While the rumoured merger of the global number one and number two brewers might sound like a small brewery’s worst nightmare, it could actually work to the advantage of smaller-scale brewers in North America and Europe. For the reasoning behind this apparently illogical theory, let’s turn to Tom Pirko, director of consulting for the f&b analysis and consulting firm, Bevmark, as reported by Convenience Store News:
“Coke and Pepsi shouldn’t merge, and these companies should think of themselves as the Coke and Pepsi of the beer business,” he told the St. Louis Post-Dispatch. “It’s about beating your competition, but also about being sharpened by them. The more you compete against each other, the stronger you both become.”
So, in becoming one company rather than two strong competitors, a merged ABIB/SABM could actually become a more dilute firm, with a strong eye for developing markets in the BRIC countries, but waning interest in established markets.
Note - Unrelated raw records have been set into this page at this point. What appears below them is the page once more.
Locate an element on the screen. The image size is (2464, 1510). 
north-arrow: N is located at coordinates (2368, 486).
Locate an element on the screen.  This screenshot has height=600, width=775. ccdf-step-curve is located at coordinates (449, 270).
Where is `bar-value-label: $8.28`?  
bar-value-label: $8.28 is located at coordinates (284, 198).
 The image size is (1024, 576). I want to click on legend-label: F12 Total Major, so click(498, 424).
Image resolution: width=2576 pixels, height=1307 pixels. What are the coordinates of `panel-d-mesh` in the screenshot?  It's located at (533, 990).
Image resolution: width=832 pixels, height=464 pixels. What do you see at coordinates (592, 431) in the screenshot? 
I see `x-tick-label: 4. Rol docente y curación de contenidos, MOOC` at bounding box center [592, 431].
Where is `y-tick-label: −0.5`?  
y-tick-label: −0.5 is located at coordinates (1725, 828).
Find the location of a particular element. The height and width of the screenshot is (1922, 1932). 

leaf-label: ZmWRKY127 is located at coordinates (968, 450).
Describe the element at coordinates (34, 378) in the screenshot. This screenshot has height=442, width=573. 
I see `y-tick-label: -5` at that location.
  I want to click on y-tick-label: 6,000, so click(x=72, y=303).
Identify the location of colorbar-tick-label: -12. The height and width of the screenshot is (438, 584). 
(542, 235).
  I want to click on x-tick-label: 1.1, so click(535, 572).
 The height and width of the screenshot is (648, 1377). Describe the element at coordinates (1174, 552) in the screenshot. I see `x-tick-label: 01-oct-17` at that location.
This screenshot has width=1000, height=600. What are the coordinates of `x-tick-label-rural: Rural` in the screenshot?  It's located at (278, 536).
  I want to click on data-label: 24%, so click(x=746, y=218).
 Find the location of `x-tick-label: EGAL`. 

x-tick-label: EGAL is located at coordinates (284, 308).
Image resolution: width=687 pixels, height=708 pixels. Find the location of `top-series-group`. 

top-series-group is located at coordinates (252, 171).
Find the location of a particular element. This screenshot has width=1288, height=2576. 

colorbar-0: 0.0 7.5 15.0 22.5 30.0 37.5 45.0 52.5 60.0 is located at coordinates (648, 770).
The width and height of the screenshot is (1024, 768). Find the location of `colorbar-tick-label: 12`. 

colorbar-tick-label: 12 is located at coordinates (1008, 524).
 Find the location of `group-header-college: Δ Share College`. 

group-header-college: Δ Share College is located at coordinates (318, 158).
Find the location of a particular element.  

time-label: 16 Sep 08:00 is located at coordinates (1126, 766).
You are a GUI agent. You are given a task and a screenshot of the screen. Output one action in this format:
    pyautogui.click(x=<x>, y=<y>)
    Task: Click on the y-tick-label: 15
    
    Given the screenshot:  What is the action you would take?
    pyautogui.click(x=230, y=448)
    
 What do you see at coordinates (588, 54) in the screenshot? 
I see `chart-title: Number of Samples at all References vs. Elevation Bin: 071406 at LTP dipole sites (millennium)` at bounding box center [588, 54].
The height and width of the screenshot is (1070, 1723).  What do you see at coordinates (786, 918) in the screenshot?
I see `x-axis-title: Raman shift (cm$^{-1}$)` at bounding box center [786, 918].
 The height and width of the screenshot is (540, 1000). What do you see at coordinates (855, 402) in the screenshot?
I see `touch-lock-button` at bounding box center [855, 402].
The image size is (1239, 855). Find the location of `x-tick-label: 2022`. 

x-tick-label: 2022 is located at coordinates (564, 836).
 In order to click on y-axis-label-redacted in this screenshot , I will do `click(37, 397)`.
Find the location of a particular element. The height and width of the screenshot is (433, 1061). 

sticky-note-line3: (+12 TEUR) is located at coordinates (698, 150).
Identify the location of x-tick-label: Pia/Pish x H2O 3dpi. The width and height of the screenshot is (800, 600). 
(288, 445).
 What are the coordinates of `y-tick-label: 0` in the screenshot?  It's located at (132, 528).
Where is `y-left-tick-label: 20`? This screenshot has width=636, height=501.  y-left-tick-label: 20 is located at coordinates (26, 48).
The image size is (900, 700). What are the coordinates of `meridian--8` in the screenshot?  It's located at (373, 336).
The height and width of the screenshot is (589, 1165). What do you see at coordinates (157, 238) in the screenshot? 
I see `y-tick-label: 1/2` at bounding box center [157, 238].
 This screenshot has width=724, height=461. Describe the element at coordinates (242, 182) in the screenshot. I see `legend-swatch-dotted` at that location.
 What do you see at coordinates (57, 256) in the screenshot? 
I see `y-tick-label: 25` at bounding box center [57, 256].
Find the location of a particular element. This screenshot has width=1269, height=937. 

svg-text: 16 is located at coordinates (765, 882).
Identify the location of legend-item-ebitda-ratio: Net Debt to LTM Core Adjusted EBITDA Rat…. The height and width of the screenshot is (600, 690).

An interesting perspective.
(Note: Like most analysts, I don’t actually expect anything will come of these merger rumours, or at least not any time soon. The companies might be a good fit in terms of territories and strengths — about the only regions of competitiveness concern would the the U.S. and China — but the cultures are such that integration would take years. The Pepsi/Coke analogy is apt, I think, and the merger equally unlikely.)